Yes, they do no seem to be flexible about allowing you either a 3.9G heap, stack or mmap(). Even in 64 bit compilers, there are options for several different pointer options with varying sub-64-bit address ranges.

One (hacky) method to force each iteration of the loop to wait until usearch and all of its children have exited is to use strace -f .

A simple demonstration ...

sneaky.sh: prints 1 and exits while a sleeping subshell is left behind to print 2 at a later time.

#!/bin/sh

echo 1
( sleep 5; echo 2 ) &

loop.sh: runs sneaky.sh, almost certainly completing all loop iterations before any of the sleeping subshells awake.

#!/bin/sh

for i in 1 2 3; do
    ./sneaky.sh
done

Sample run:

$ ./loop.sh
1
1
1
$2
2
2

loop-strace.sh: exploits the fact that strace -f does not return until all children have exited:

#!/bin/sh

for i in 1 2 3; do
    strace -f -o /dev/null -e trace=process ./sneaky.sh
done

Sample run:

$ ./loop-strace.sh
1
2
1
2
1
2
$

If you are interested in seeing the processes that usearch is creating and how it's managing them, use a real file instead of /dev/null.

Regards,
Alister

Well, strace does add overhead, so you might look at the strace to see what is exec'd that you could test ps for. It is probably on your terminal even if disconnected from your shell.

If any of the files is per-run and is closed at the end, you might be able to make a named pipe the target and track its life by the cat of the output out of the named pipe. Strace can tell you what is being closed at the end, too.

Calling fuser on files can find user processes, but it is a bit slow.

No this is not from the ps output, but certainly from the previous command. The ps list follows, and only has got 10 items.
(BTW the process can change its *ARGV[0] string.)

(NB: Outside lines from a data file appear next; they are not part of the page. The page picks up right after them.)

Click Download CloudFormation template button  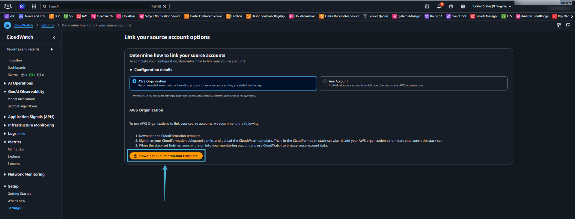[166, 156]
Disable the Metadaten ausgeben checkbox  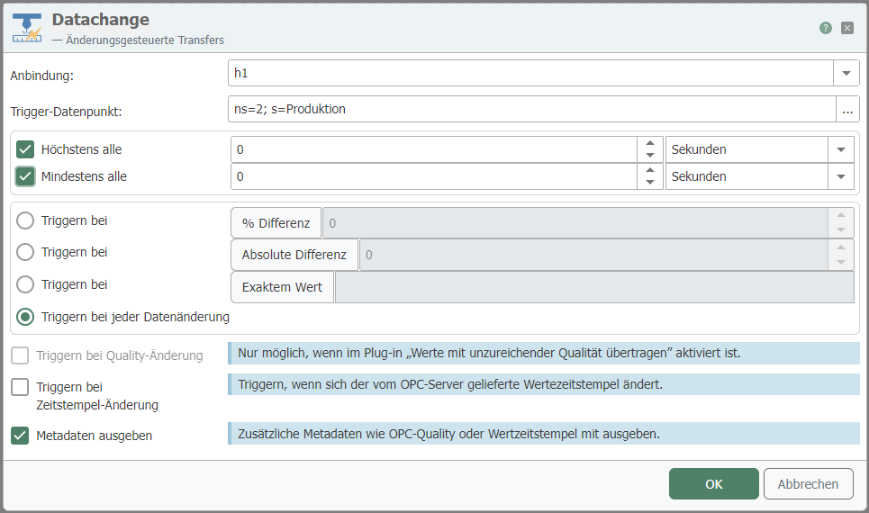(x=20, y=436)
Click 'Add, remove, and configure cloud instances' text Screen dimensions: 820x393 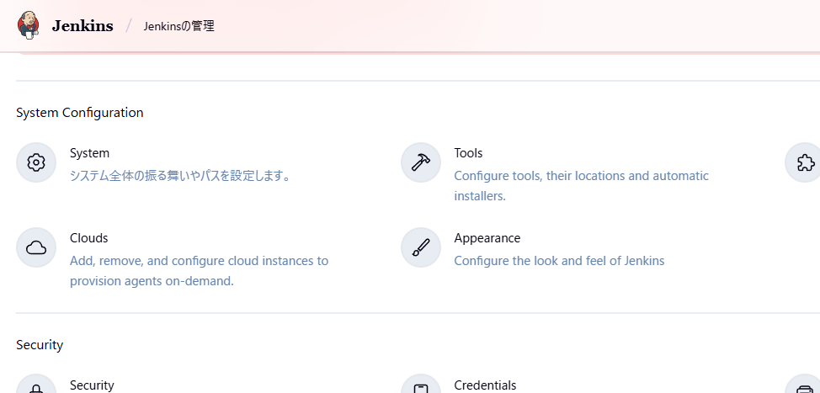click(x=199, y=261)
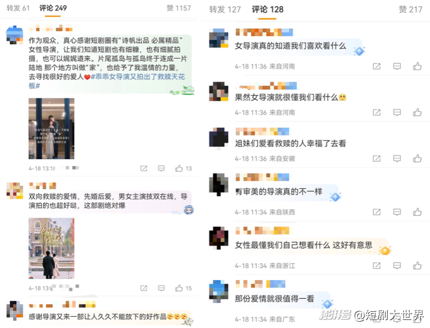Open drama poster thumbnail in second comment
This screenshot has width=430, height=328.
pos(51,248)
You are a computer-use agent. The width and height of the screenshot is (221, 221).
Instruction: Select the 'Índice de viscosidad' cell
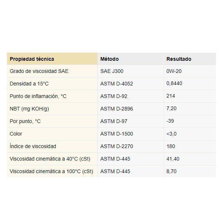tap(52, 146)
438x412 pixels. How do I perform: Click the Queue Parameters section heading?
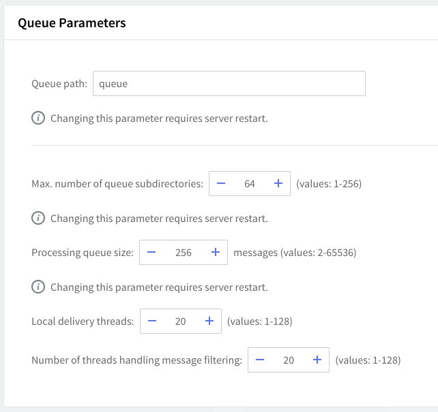[72, 23]
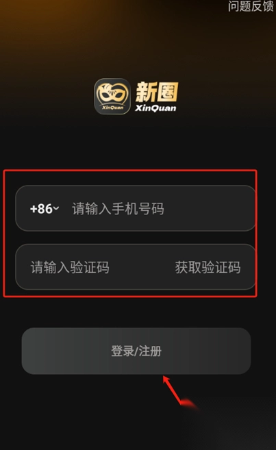Click the +86 number text
The width and height of the screenshot is (276, 450).
click(41, 209)
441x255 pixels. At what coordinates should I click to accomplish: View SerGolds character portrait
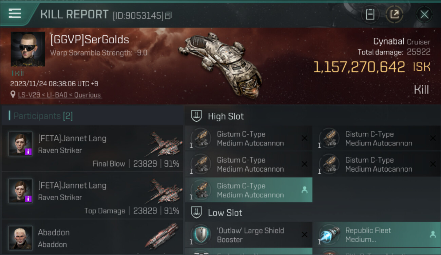[x=28, y=49]
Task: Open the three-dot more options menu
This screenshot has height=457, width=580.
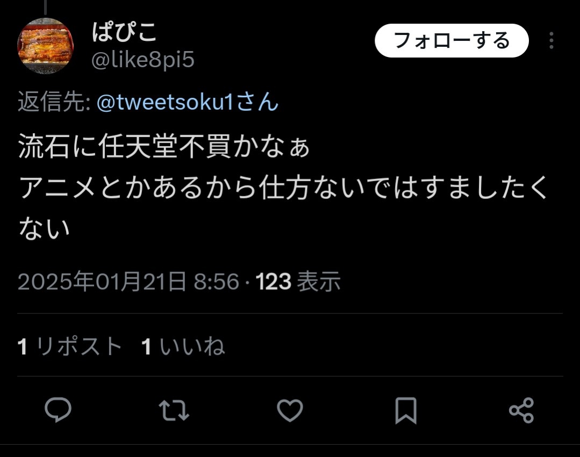Action: pyautogui.click(x=551, y=40)
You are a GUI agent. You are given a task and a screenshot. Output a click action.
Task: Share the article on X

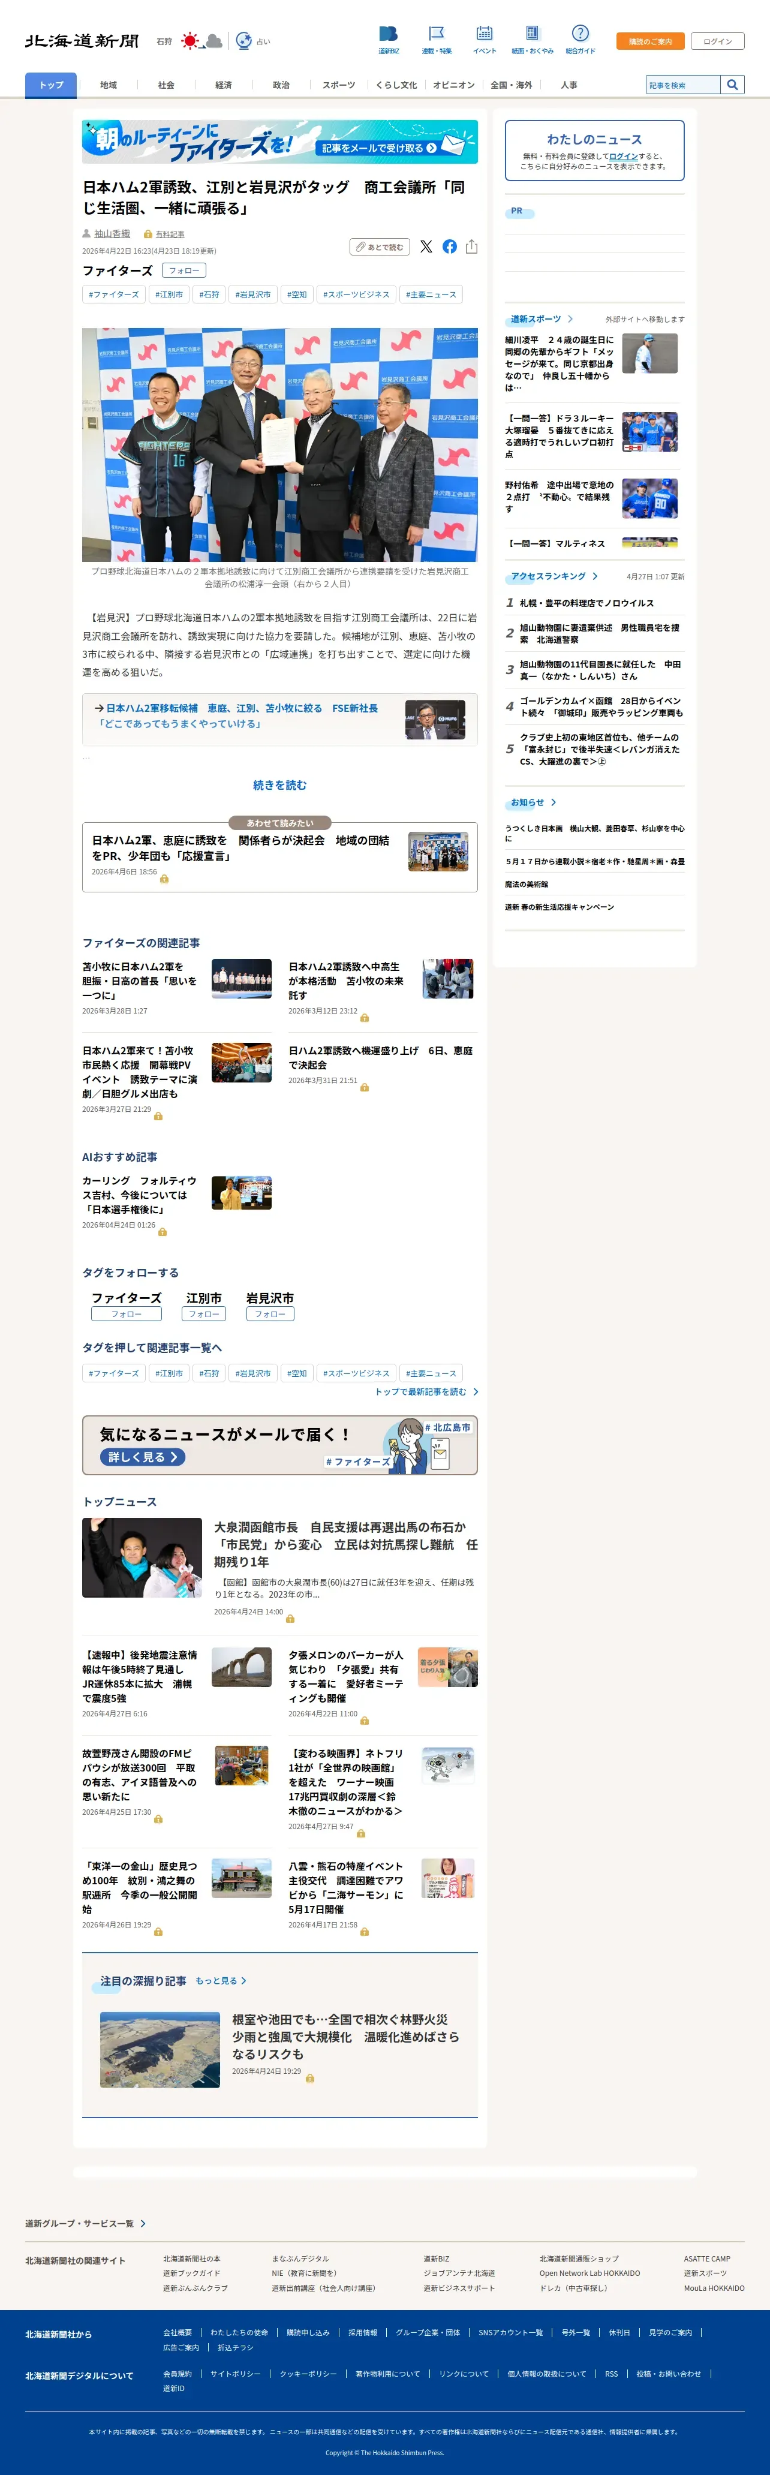click(x=426, y=247)
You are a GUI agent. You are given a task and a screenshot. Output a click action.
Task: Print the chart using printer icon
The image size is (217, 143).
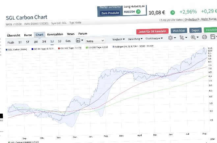pyautogui.click(x=204, y=37)
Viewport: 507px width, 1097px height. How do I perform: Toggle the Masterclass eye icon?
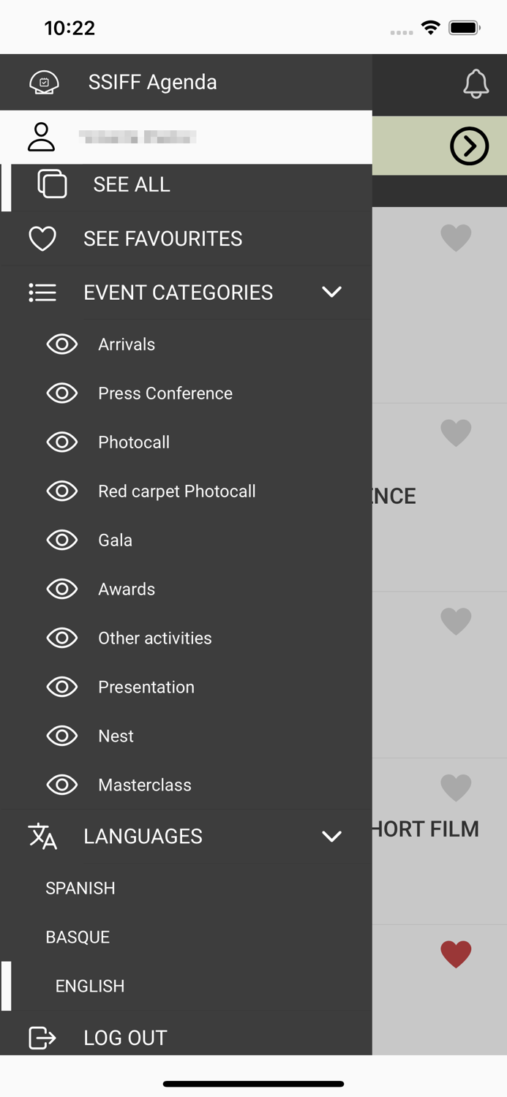62,784
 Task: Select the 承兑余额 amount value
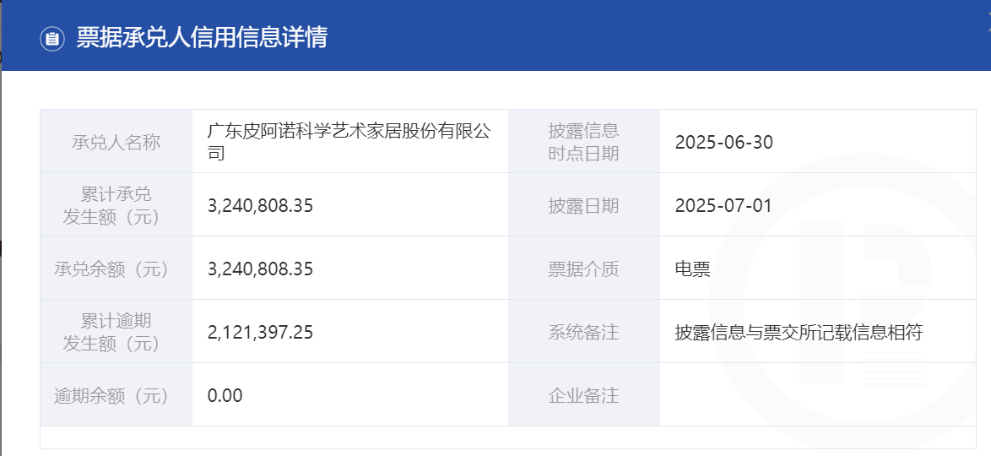(260, 269)
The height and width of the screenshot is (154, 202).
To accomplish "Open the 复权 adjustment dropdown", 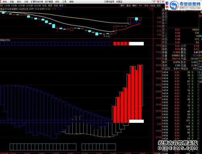I will pyautogui.click(x=122, y=6).
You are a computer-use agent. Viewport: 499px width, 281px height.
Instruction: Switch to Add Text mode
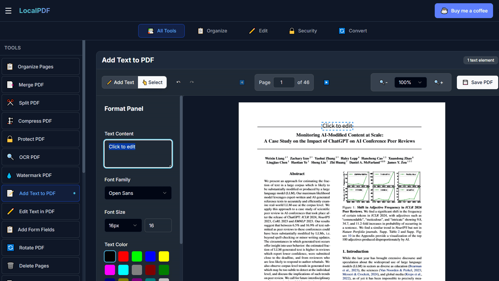coord(120,82)
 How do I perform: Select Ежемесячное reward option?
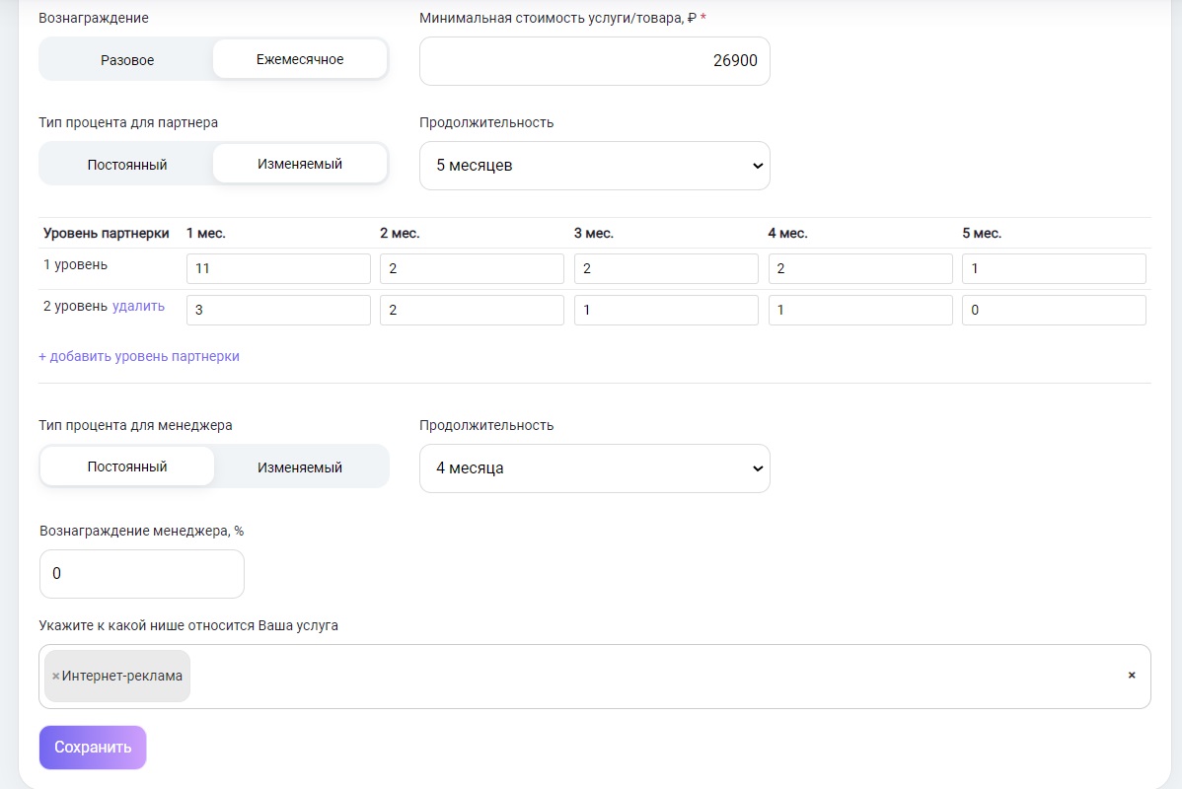click(x=300, y=60)
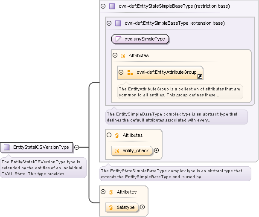Screen dimensions: 259x217
Task: Select the xsd:anySimpleType node
Action: pyautogui.click(x=145, y=39)
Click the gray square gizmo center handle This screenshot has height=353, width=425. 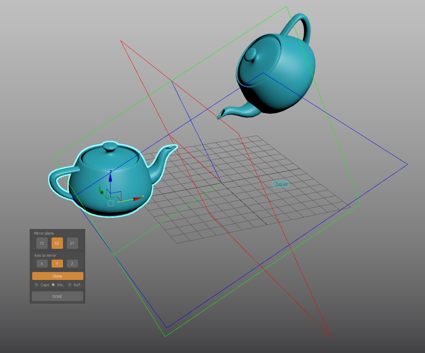110,203
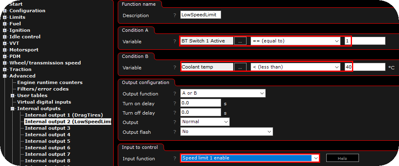399x166 pixels.
Task: Click the help question mark beside Input function
Action: coord(175,159)
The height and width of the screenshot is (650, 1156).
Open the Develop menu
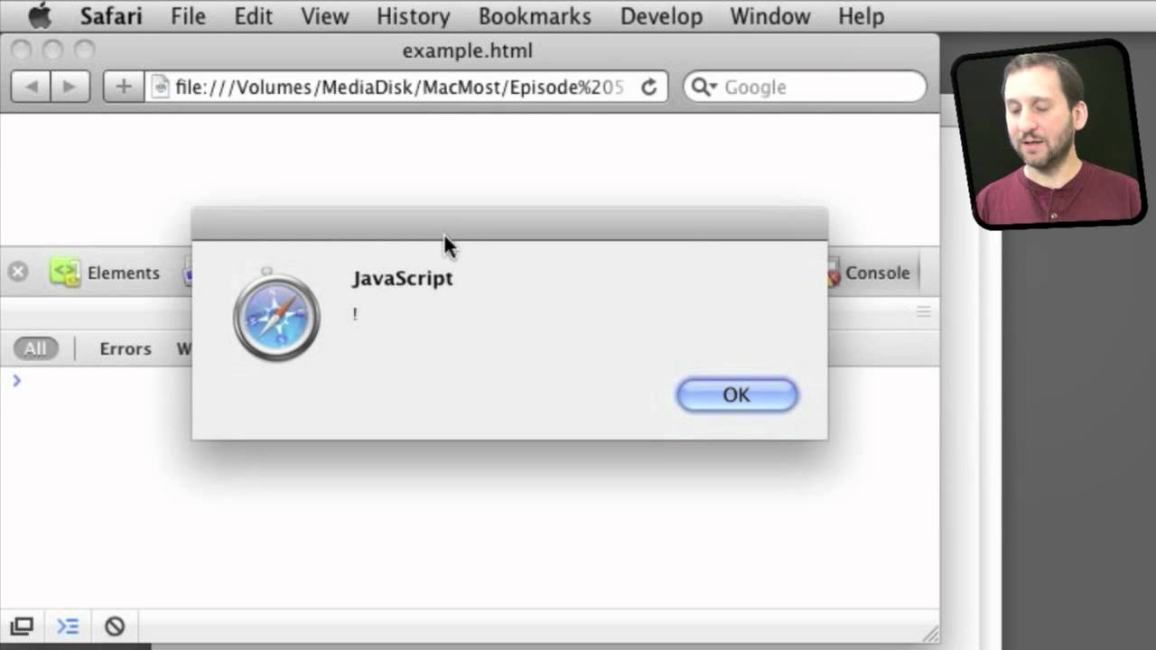tap(661, 16)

I have not yet seen an indication that usearch directly spawns processes.
If these are spawned by a service-daemon, the strace won't show anything useful.
What gives

pstree -A

?
shortly after running a usearch command?

So far, it is possible that the processes trigger a VM bug in the kernel, and the system runs out of memory without any processes causing it.
What gives

uname -a

?

Well, strace could tell us the exact fault.

Could try this...

#!/bin/bash

i=1

while [ $i -le 197 ]
do
usearch -usearch_global file.$i -db db.file -strand both -id 0.5 -userout output.$i.tab 
wait $!
i=$[$i+1]
done

How do you get $! without & in the script runnning shell unless usearch is an alias?